Recipe by The Communal TablePhotography by Celeste NocheFood Styling by Jenni Grishman

Please note that this will make more dressing than you’ll need for this salad, but I don’t believe the effort of dressing is worth small trifles. Why not make a little extra and have some hanging around in a mason jar for a quick lunchtime salad? Plus, there’s always something extra to dress up boiled broccoli or the like. If you don’t feel the same, cut the dressing by half.


Wash the spinach well and spin in a salad spinner to dry.

In a small dry pan, toast the sesame seeds until amber and fragrant. Pour them into a small bowl and add the cumin and mustard to the pan, stirring and toasting them until their fragrance is toasty and warm. The mustard seeds might pop a bit.
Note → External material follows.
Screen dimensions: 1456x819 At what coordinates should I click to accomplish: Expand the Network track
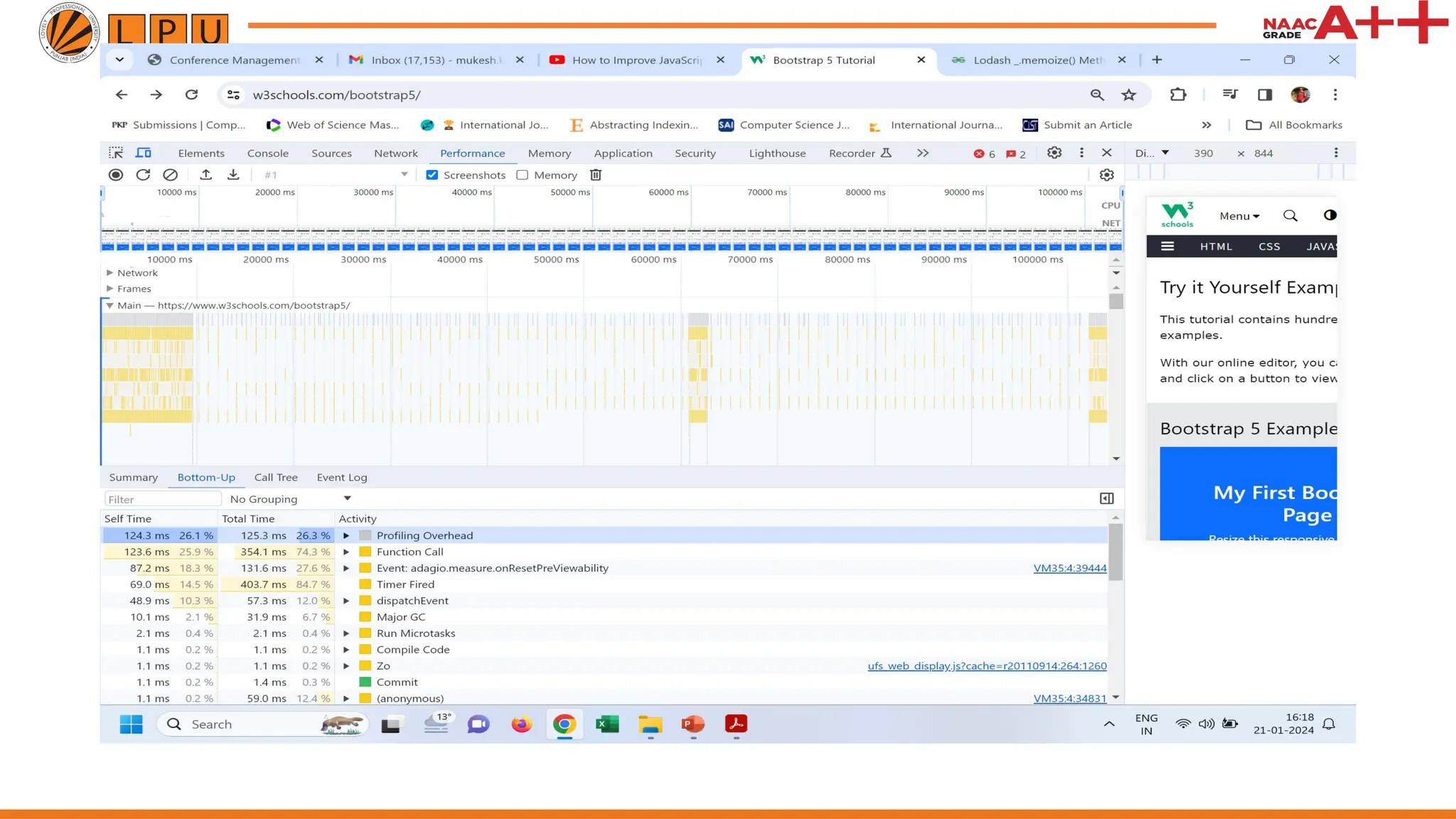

Pour them into the bowl with the sesame seeds and add the hemp, poppy, and pumpkin seeds. Stir to combine. Set aside.

Dice the pitted dates into small bite-sized pieces.

Prepare the vinaigrette by mixing the shallot, garlic, curry powder, honey, and apple cider vinegar. Stir to combine until the honey is dissolved and the curry is mixed in. Add salt & pepper to taste. Drizzle in the oil until the dressing emulsifies. Adjust your seasonings by dipping a piece of spinach into the dressing and taking a bite. You’ll know immediately if you need a little more salt or pepper or maybe even a dash more vinegar.

Dress the spinach leaves with curry vinaigrette. Please note that dressing to leaf ratio varies by individual taste, weight of the seasonal greens, humidity in the air, or astrological design (not really), so please only add a bit and use your hands to toss it around. You can always add more, but an overdressed salad can only ever be an overdressed salad.

When your greens are mindfully dressed, add the seeds and give it one more toss. Top with the dates and feta. Savor immediately with delight and gratitude.